The answer is a stretch of the material below, returned exactly: the line containing "Click the round T text icon", the line containing "The image size is (612, 366).", and all lines between.
[RECORDED DATA]
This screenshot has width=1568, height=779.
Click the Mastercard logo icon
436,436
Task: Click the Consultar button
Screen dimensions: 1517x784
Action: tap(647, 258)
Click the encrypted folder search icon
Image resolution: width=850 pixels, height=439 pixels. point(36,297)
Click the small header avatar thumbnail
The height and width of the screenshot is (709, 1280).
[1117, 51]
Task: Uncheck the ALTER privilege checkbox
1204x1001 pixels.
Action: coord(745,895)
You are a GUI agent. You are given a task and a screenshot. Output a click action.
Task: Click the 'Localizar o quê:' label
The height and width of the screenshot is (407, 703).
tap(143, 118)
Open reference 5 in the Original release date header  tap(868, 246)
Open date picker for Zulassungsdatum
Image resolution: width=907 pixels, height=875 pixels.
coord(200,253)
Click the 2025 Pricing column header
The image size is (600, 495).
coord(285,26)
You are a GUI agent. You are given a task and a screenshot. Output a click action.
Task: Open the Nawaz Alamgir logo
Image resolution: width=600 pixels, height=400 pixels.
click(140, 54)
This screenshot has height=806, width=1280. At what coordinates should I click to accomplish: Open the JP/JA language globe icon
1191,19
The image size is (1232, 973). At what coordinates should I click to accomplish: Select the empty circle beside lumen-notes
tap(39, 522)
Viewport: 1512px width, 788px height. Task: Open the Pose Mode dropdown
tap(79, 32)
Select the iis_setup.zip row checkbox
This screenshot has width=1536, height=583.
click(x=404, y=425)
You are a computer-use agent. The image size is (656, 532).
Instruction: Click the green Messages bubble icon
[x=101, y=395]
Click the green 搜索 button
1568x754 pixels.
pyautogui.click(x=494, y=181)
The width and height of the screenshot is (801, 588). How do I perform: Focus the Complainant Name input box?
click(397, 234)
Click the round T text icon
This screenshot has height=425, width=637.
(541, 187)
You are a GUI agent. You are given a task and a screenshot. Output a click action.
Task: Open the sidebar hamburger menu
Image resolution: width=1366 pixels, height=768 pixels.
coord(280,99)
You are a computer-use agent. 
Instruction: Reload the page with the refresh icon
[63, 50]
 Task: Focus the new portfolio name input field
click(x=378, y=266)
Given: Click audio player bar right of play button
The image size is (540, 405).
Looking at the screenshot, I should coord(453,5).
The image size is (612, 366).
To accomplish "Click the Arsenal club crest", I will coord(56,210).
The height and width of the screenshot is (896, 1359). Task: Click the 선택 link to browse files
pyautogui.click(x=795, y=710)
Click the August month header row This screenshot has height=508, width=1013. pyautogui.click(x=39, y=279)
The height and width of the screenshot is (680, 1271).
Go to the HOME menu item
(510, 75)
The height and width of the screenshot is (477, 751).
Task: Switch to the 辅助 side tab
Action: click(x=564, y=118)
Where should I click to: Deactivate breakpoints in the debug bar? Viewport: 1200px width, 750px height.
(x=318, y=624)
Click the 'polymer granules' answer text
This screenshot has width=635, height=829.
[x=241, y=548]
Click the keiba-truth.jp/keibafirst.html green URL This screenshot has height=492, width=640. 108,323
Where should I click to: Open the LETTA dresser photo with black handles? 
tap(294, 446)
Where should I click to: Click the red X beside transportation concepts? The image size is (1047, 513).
[/RECORDED DATA]
● ANSWER SPACE
Click the round T text icon
This screenshot has height=425, width=637.
(541, 187)
You are a GUI agent. You are given a task and a screenshot. Output a click action.
Task: Open the sidebar hamburger menu
Image resolution: width=1366 pixels, height=768 pixels.
coord(280,99)
You are a computer-use agent. 
Instruction: Reload the page with the refresh icon
[63, 50]
 Task: Focus the new portfolio name input field
click(x=378, y=266)
Given: Click audio player bar right of play button
The image size is (540, 405).
Looking at the screenshot, I should coord(453,5).
The image size is (612, 366).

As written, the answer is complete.